Example Data for Running exceRpt Small RNA-seq Pipeline

In this example, we have used four samples from deep sequencing experiments of barcoded small RNA cDNA libraries to profile microRNAs in
cell-free serum and plasma from human volunteers. These samples were analyzed using the exceRpt Small RNA-seq Pipeline.

The sample input FASTQ files and output results and plots can be found here:

  • Under the group Examples and Test Data, select the Database exceRpt small RNA-seq Pipeline - Example Data.
  • The compressed input files can be found in the archive: Files » placental_serum_plasma_SRA_Study_SRP018255_4_samples.tar.gz.
    • These same compressed input files can be found unarchived in the following folder: Files » Placental smallRNAs SRA SRP018255 4-samples.
  • Pipeline results can be found under the Files » exceRptPipeline_v4.6.2 » Circulating microRNAs from serum plasma - Study SRP18255 folder.
    • Each sample has its own dedicated folder (sample_C1_non_pregnant1_SRR822433_fastq, sample_C3_non_pregnant3_SRR822434_fastq, etc.).
  • Core result files for a given sample can found in its CORE_RESULTS folder.
  • Post-processing plots and results for all samples can be found in the postProcessedResults_v4.6.3 folder (under the Circulating microRNAs from serum plasma - Study SRP18255 folder).

exceRpt Small RNA-seq Pipeline Workflow (Implemented in the Genboree Workbench)

The exceRpt Small RNA-seq Pipeline is for the processing and analysis of RNA-seq data generated to profile small-exRNAs.
The pipeline is highly modular, allowing the user to define the libraries containing smallRNA sequences that are used
during RNA-seq read-mapping, including an option to provide a library of spike-in sequences to allow absolute quantitation
of small-RNA molecules. It also performs automatic detection and removal of 3' adapter sequences.

The output data includes abundance estimates for each of the requested libraries, a variety of quality control metrics
such as read-length distribution, summaries of reads mapped to each library, and detailed mapping information for each read mapped to each library.

exRNA Data Analysis Results

To better understand the results generated by exceRpt, check out the exRNA Data Analysis page.

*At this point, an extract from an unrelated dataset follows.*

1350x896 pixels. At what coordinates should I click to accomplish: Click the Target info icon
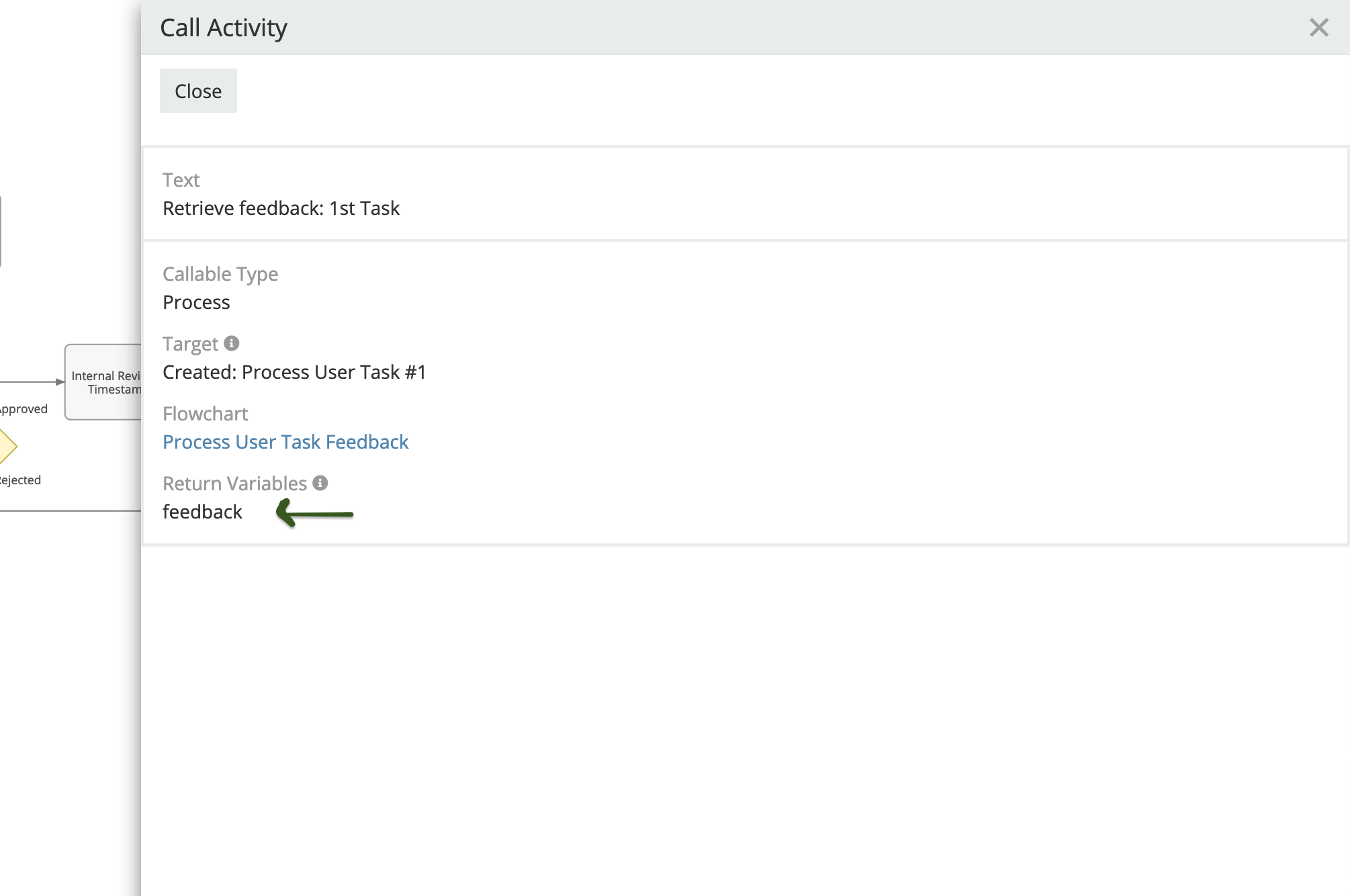coord(232,343)
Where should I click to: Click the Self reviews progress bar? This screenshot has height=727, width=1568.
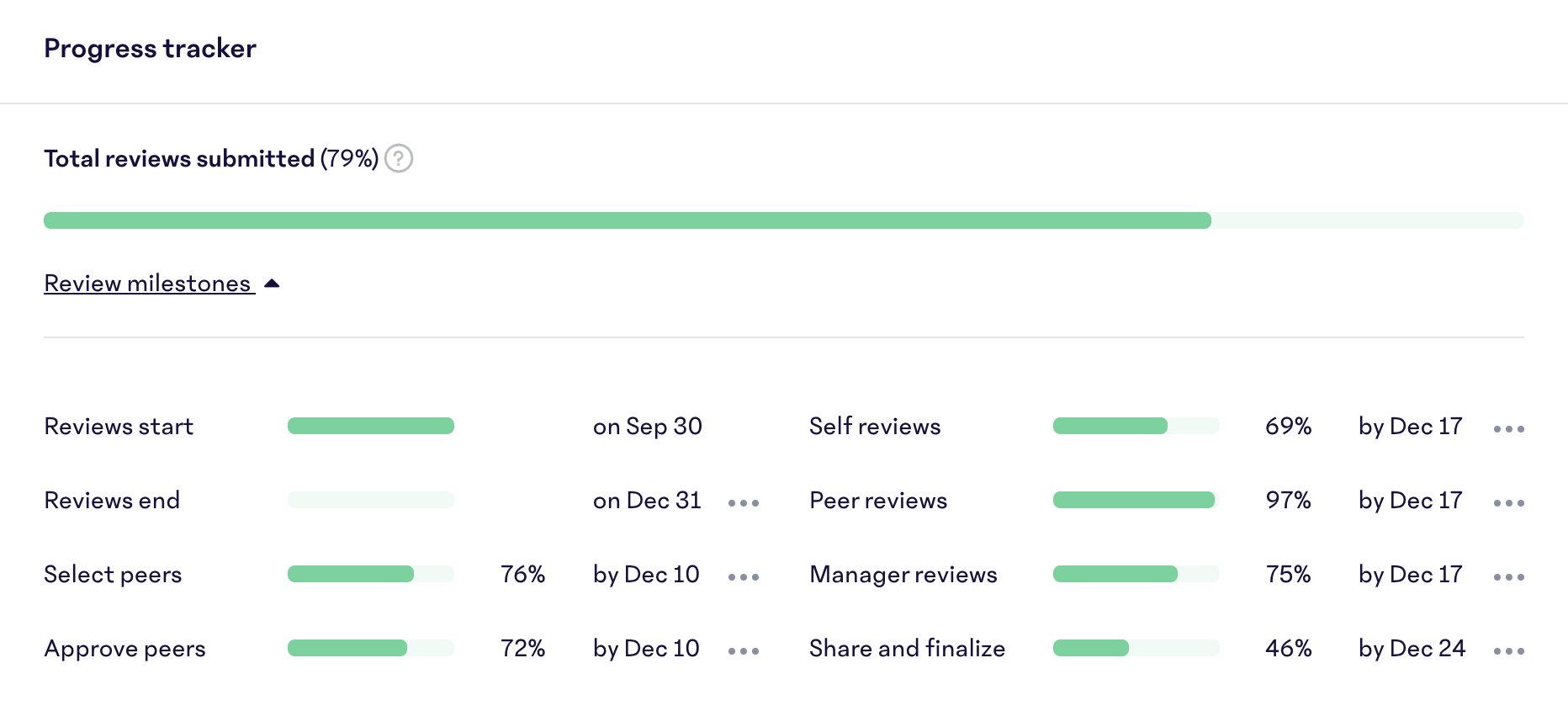1136,426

Finally, after the pipeline finishes processing all submitted samples, a separate post-processing tool (processPipelineRuns)
is run on all successful pipeline outputs. This tool generates useful summary plots and tables that can be used to compare
and contrast different samples.

Currently Supported Genomes

  • Human Genome version - hg38
  • Human Genome version - hg19
  • Mouse Genome version - mm10

Sources of smallRNA Libraries

  • rRNAs from 45S, 5S, and mt_rRNA sequences for human and mouse
  • miRNAs from miRBase version 21
  • tRNAs from gtRNAdb
  • piRNAs from piRNABank (removed duplicate sequences)
  • Annotations from Gencode version 24 (hg38), version 18 (hg19), version M9 (mm10)
  • CircularRNAs from circBase

Workflow

Example of Core Results from Workflow

Post-processing of Samples

After all samples have been processed through this pipeline, the Generate Summary Report for exceRpt Results tool will take
successful samples and perform post-processing on them.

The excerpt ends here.